Denunciato 80enne: affittava l’appartamento a prostitute

squillo prostituteLa Spezia, 12 luglio 2014  – Per non fare storie e stare al gioco aveva chiesto alle squillo cinesi, che occupavano il suo appartamento, un supplemento d’affitto. Oltre ai 400 euro indicati sul contratto di locazione ne percepiva altrettanti, sottobanco. Gli indizi raccolti dagli uomini del nucleo investigativo dei carabinieri, guidati dal maggiore Armando Ago, dimostrerebbero come il pensionato spezzino, Giampaolo G., 78 anni, non era un anziano ignaro di quanto stava accadendo nel suo appartamento di via Giobatta Casoni, nei pressi del ponte della Scorza.

Era lui stesso ad andare a ritirare l’affitto, ogni volta si trovava di fronte una persona diversa, non quella con cui aveva stipulato il contratto. Lui prendeva i quattrini, faceva spallucce e se ne andava come se niente fosse. Nei mesi scorsi aveva appreso della notizia degli arresti di un gruppo che sfruttava prostitute asiatiche, erano finiti in manette Stefano Genovese 54 anniYajing Tang 42 anni Salvatore Luce 62enne.

Lui sapeva di aver stretto accordi con membri di quella gang, ma non ha fatto una piega nonostante avesse il fiato sul collo degli inquirenti. Lui aveva continuato ad affittare il suo appartamento, probabilmente sperando di farla franca. Fino a ieri, fino a quando i carabinieri spezzini non hanno eseguito il sequestro dell’immobile su indicazione del giudice delle indagini preliminari Marta Perazzo. Il provvedimento è stato chiesto dal pm Federica Mariucci.
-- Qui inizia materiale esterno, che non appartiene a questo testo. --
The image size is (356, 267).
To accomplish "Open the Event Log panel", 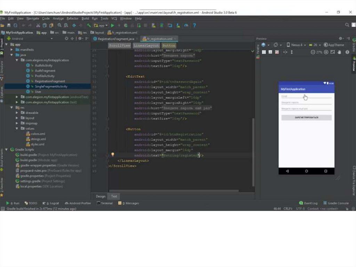I will [308, 203].
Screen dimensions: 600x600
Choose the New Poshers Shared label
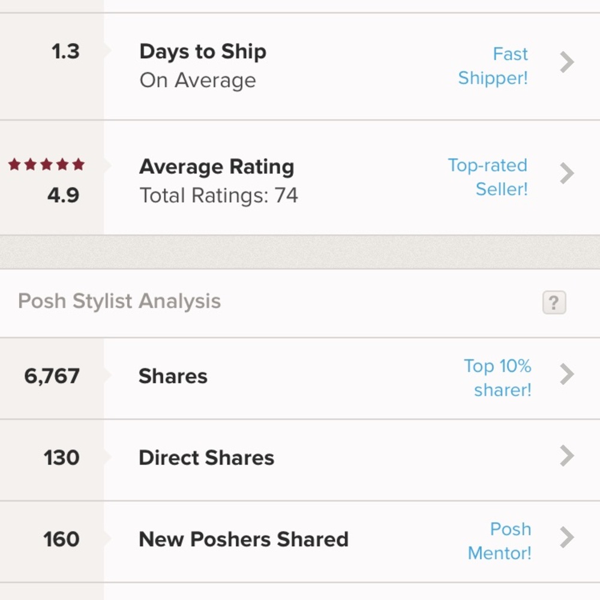pos(243,539)
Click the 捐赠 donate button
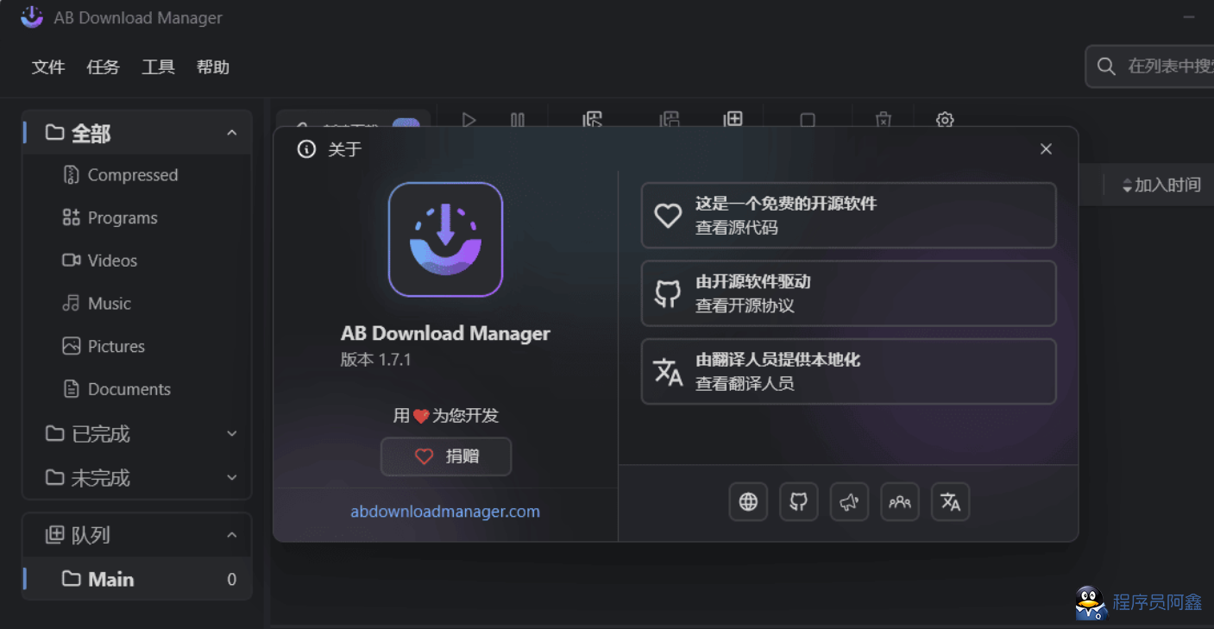 click(446, 456)
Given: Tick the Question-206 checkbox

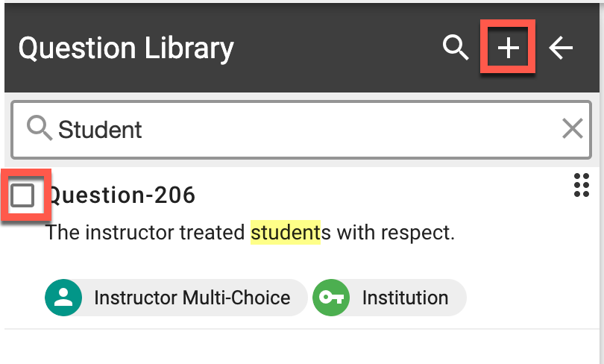Looking at the screenshot, I should [x=23, y=195].
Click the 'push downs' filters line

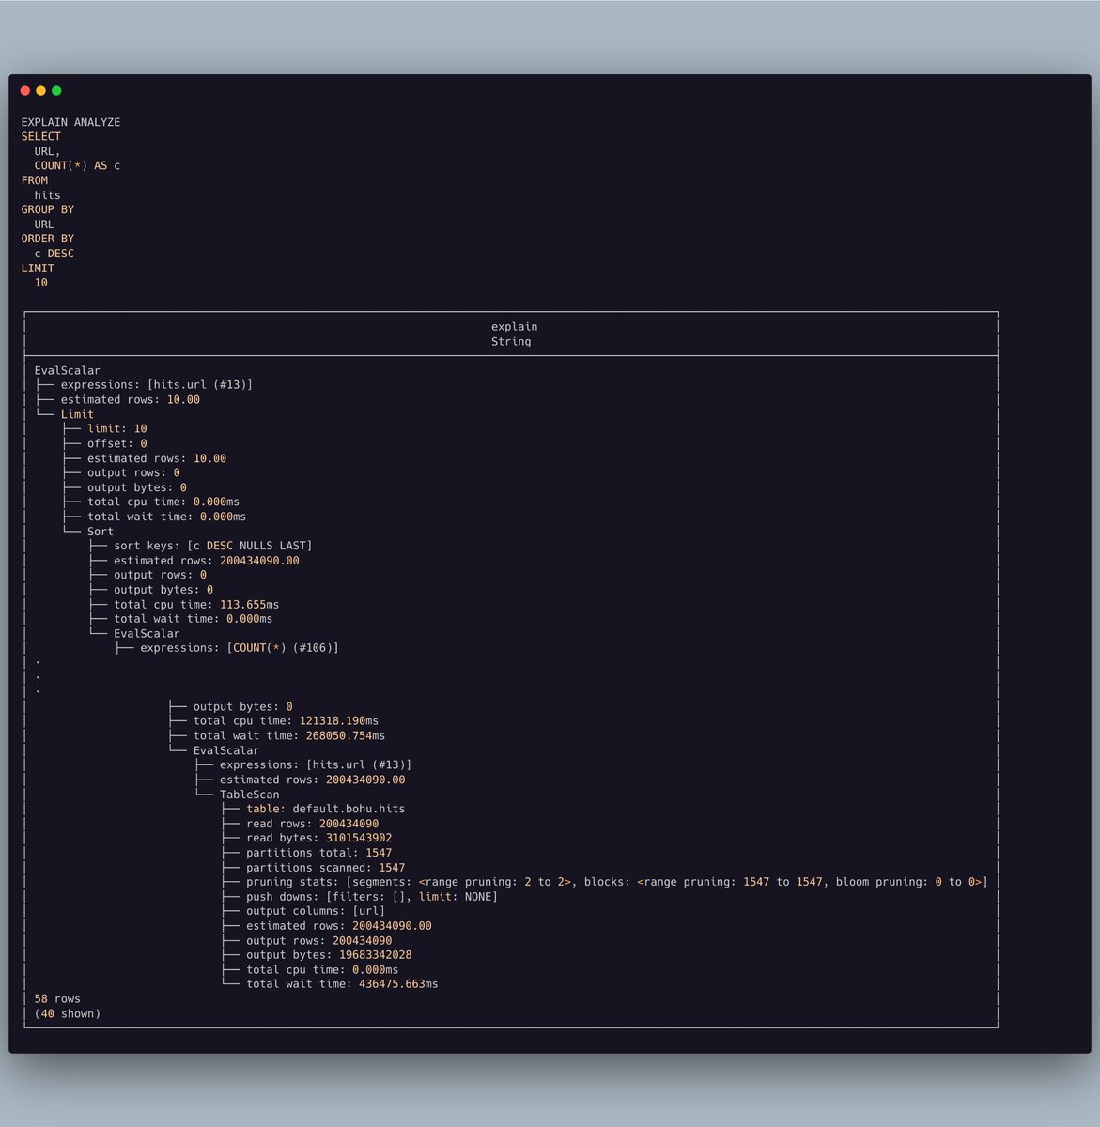372,897
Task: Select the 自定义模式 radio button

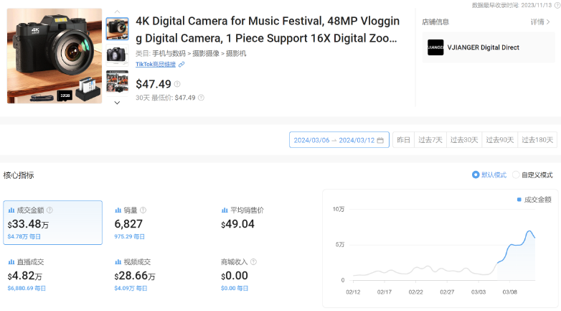Action: [x=516, y=175]
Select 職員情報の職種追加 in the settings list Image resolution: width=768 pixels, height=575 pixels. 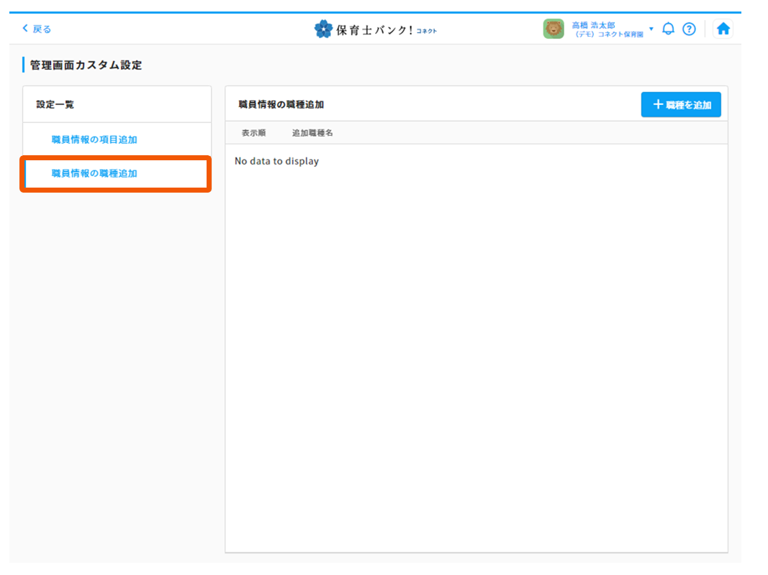pyautogui.click(x=94, y=173)
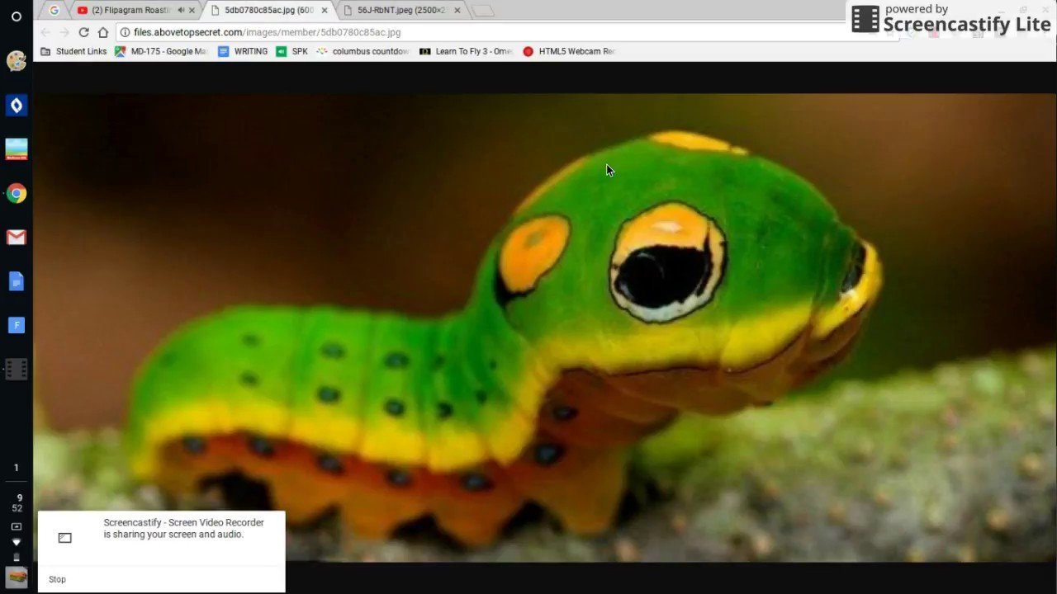
Task: Open the ChromeOS launcher circle
Action: pyautogui.click(x=16, y=17)
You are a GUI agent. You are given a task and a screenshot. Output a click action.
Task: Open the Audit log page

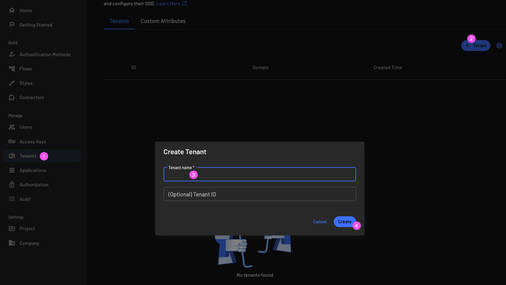coord(25,199)
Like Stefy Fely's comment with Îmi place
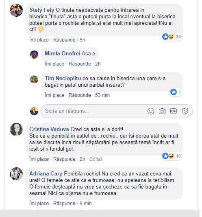Viewport: 202px width, 217px height. click(39, 40)
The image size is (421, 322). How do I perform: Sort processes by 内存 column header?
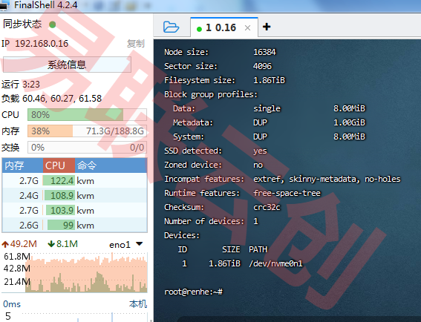[22, 165]
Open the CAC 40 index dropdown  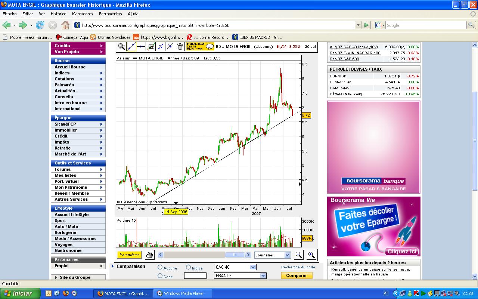tap(235, 267)
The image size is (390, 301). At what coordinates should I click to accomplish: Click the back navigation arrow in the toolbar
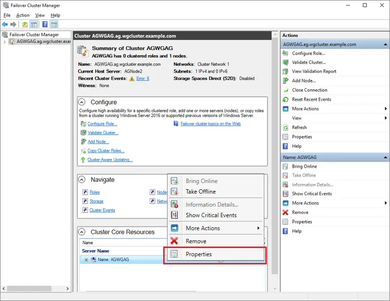tap(5, 25)
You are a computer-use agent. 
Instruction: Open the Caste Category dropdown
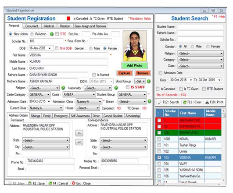tap(39, 94)
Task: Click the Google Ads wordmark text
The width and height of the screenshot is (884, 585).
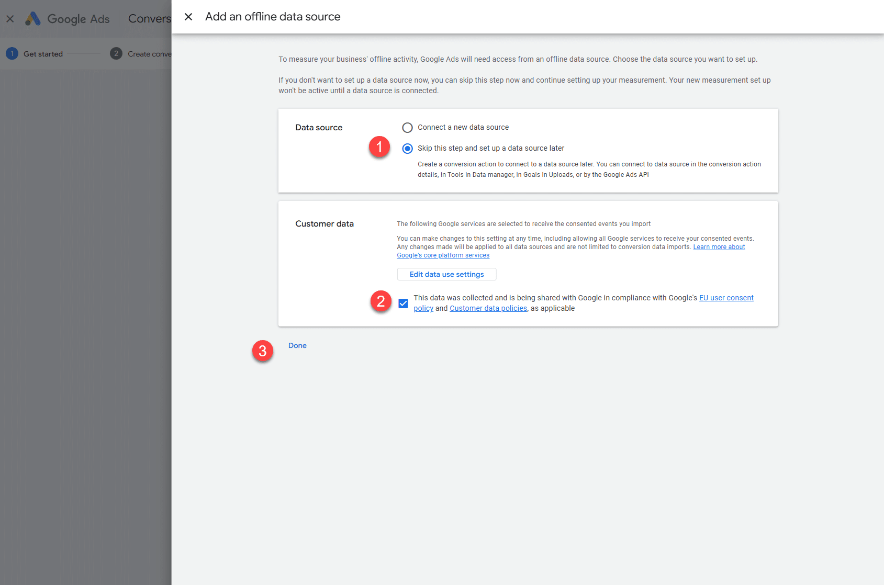Action: 79,19
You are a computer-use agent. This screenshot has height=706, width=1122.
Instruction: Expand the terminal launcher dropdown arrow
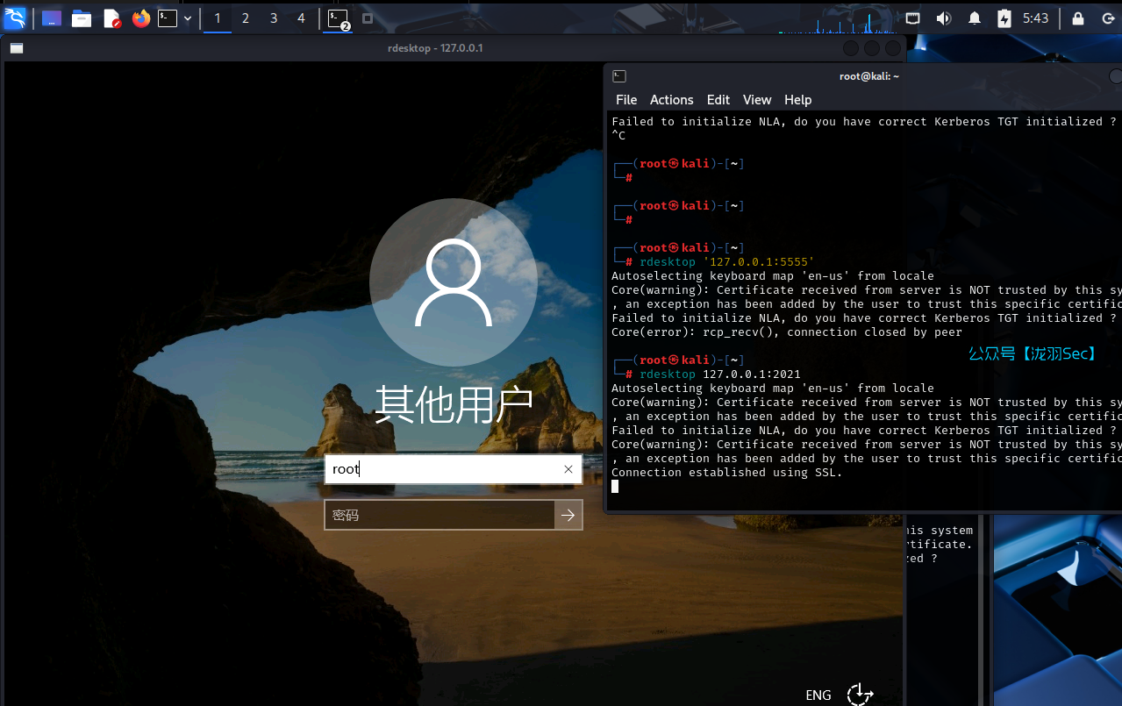188,18
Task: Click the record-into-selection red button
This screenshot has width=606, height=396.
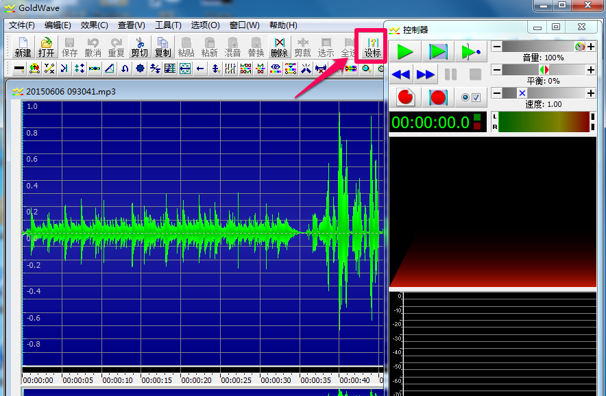Action: (438, 97)
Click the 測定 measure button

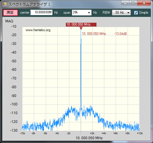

È stata lei a mettere insieme il puzzle dell’inchiesta e a iscrivere sul registro degli indagati il pensionato spezzino di 78 anni. Le accuse, anche per lui, sono di sfruttamento e favoreggiamento della prostituzione. In questa seconda tranche dell’operazione Jiyuan – che in mandarino significa appunto “casa di appuntamenti”– è stato deferito anche un uomo di 62 anni residente a Roma. Gli inquirenti hanno ragione di credere che il gruppo intendesse allargarsi con la propria attività. Oltre che alla Spezia, avevano affittato appartamenti per le giovani squillo a Rapallo, Genova, Milano. Per evitare che le prostitute facessero la “cresta” sulla tariffa pattuita con il cliente le costringevano a tenere il cellulare accesso, in modalità “altoparlante”.